この世界の人の平均レベルがいくつなのか知らないが、大変戦いにくいモンスターだよね僕。
技こそ増えてないけど、魔力と持久力が高いせいで威力が上がっている、らしい。夢魔さんが言ってた。
しかも体力16000を一度で削らないとすぐ回復しちゃうらしい。ほんとにゲームとかで居たら嫌な敵だよな。
……うん、最初に来た冒険者は無抵抗で倒されてあげよう。ビギナーズラックってやつだ。痛み無いみたいだし。そうなると確かに話し合い必要だな、「あなたの一番強い技って攻撃力16000ある?」って。
******
「……面白くない」
そっと世界を覗いていた存在は、不満を隠せず呟いた。
異世界人を自分の世界へ転生させ、その逆境を見て楽しむ遊び。
以前からあったその娯楽に、ようやく手を出せる程の力をつけた。
なのに、成長型ダンジョンの真ん中に放り込んだせいで、冒険者と会うことなく――殺されることもなく、ただ日にちが過ぎてしまっている。
ダンジョンの成長が早すぎたのは予想外だった。今ではもうS級なんて呼ばれて人は1階すらまともに探索できない。
「せっかくリスクを負ってまで異世界から連れ出したのに……!」
昨今は世界間移動にも制約が生まれ、娯楽で異世界人を消費することが咎められるようになってきた。
比較的緩い世界からせっかくうまく連れ出してきたのに、これではつまらなすぎる。
「一度瞬間移動で外に出してやろうか……階層ボスが外なんて出たらあっという間に消滅だけどアイツは自己再生あるから見応えあるんじゃないか……? 消滅と再生どっちが強いか見てやろう……」
どうにか「楽しいこと」を考えようとしている【彼】だが、雑用に使っている精霊が恐々と近づいてきた。
「ぬしさま、お客様です」
「はぁ? 客? そんなもん居る訳ないだろ」
「ですが、ぬしさまをご指名されて、すぐそこで待たれてます」
「誰が」
「えっと、【雷と剣の神、タケミカヅチノオノカミ】様です」
【彼】は口を開けて呆け――顔を青くした。
それは、【彼】が攫ってきた異世界人の国の神の名である――。
はるか天界でそんなことが起きているとは知らず、今日も25階層ボスモンスターは暇を持て余している。
*登場人物*
ケンジロウ:
異世界のとある管理者に攫われて強制転生した運の悪かった高校生。読書が好きで率先して図書委員になり毎日入り浸っている、クラスでは不思議君扱い。
おばあちゃん子で「神様は大切にするんだよ。神社行ったらちゃんと名乗るのよ」という教えも忠実に守っている。近所にある神社にはよく参拝していた。
厳密にいうと魂を25階ボスモンスターの悪魔にぶち込まれて変質し、半魔というモンスターになった。

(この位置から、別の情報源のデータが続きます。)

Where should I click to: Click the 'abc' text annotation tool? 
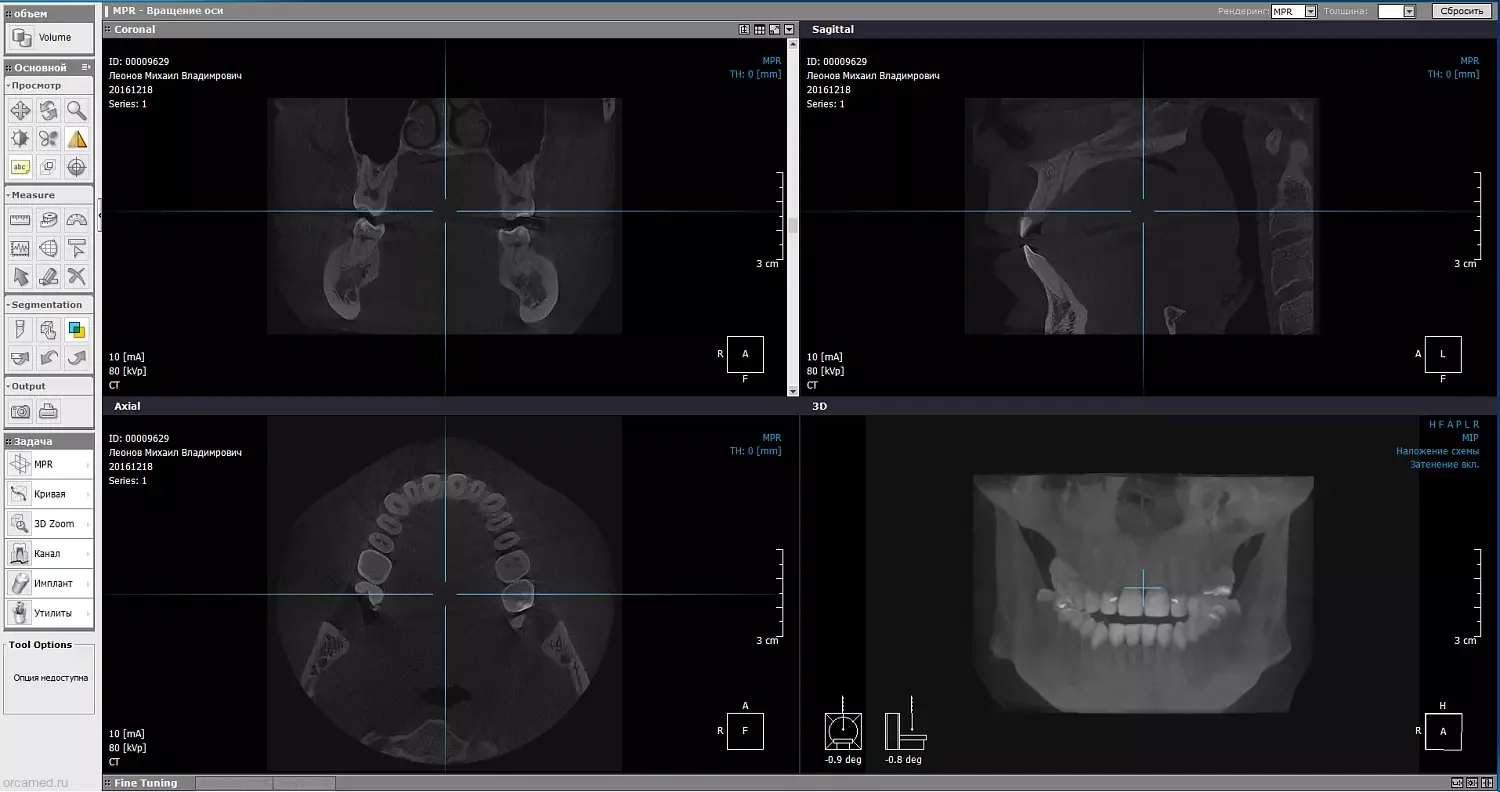(x=20, y=167)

早々に精神異常耐性を手に入れていたお陰で発狂せずに済んだ。
【彼】:
ケンジロウを攫ったとある異世界の管理者。管理者としては若い部類。
まだ力が弱い頃に流行った異世界人を使っての遊びに憧れていたが、力をつけた時には異世界人誘拐として立派な犯罪に分類されていた。我慢が出来ずに警戒が緩い(ように見えた)異世界から一人連れ去ってダンジョンに放り込んでみたが希望の展開が起きず不満。
残念ながらすぐにバレて相応の罰を受けることになる。
タケミカヅチノオノカミ:
古事記にも出てくる由緒正しい神様。日本各地に神社がある。
久しぶりに異世界からの誘拐が起き、誰がシメに行く? となった時に「あー、この子よくうちの神社にお参りしてた子だな」ということで担当になった。おばあちゃんの教えが役に立ったというのをケンジロウは知らない。

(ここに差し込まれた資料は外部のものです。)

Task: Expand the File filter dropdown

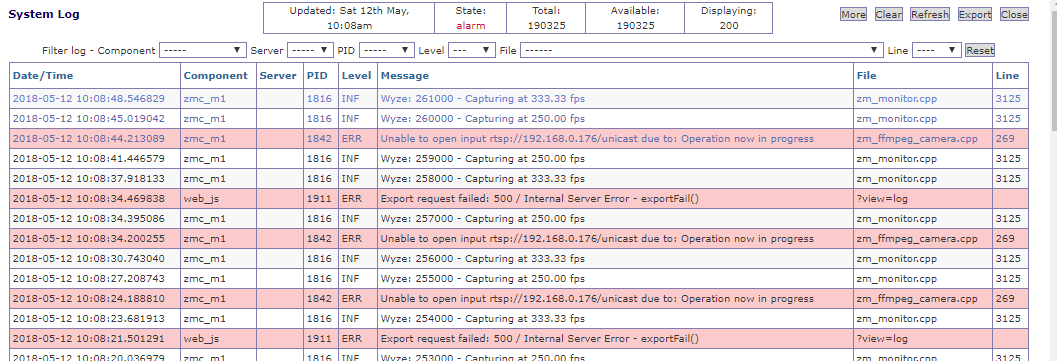Action: (x=701, y=50)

一応ちゃんと正面から管理者に会いに行ったが、いきなり攻撃されそうになったので遠慮なくぶちのめした。
ロウサンダンジョン:
世界創世の初期から存在するダンジョン。空気中や地脈からガンガン魔力を吸い取って大きくなるので「成長型ダンジョン」に分類される。

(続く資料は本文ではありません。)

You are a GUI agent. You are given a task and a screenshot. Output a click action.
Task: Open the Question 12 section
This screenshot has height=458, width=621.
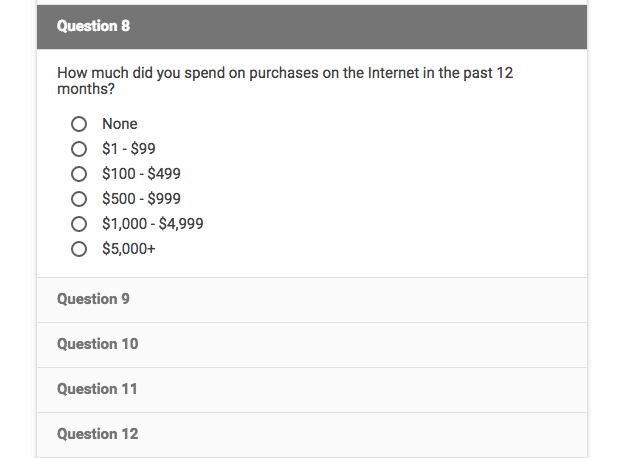pyautogui.click(x=312, y=435)
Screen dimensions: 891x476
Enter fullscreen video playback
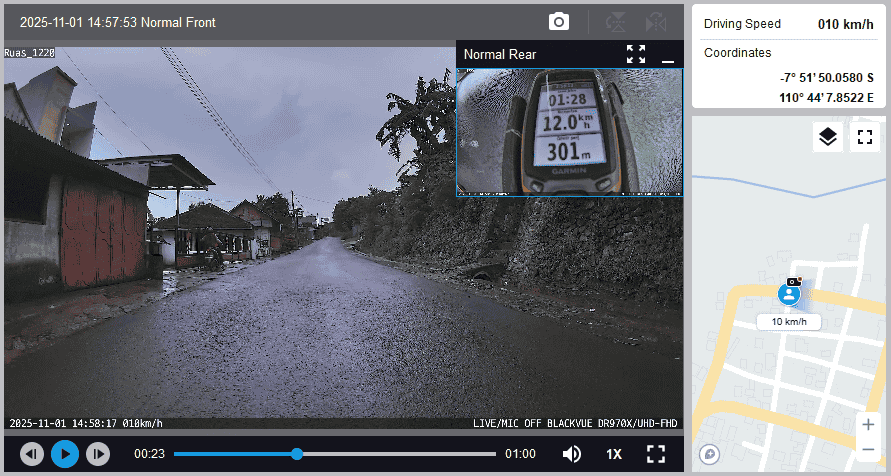click(x=656, y=454)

ヒト族がこのダンジョンを認識した時にはすでにA級で、やっと5階くらいまで探索した頃にS級になってしまいそれ以上の探索が不可能になった魔境。
ダンジョン自体にも思考が存在しており、管理者の介入により異物が入れられ、25階層ボスが変異したことは察知していたが、「同じダンジョンモンスターとして扱えばいいよね」とおおらかな気持ち。
もしケンジロウが本当に外に放り出されていたら、触手を出すなりスタンピードを起こすなりして助けるつもりはある。周辺の生き物は命拾いしていた。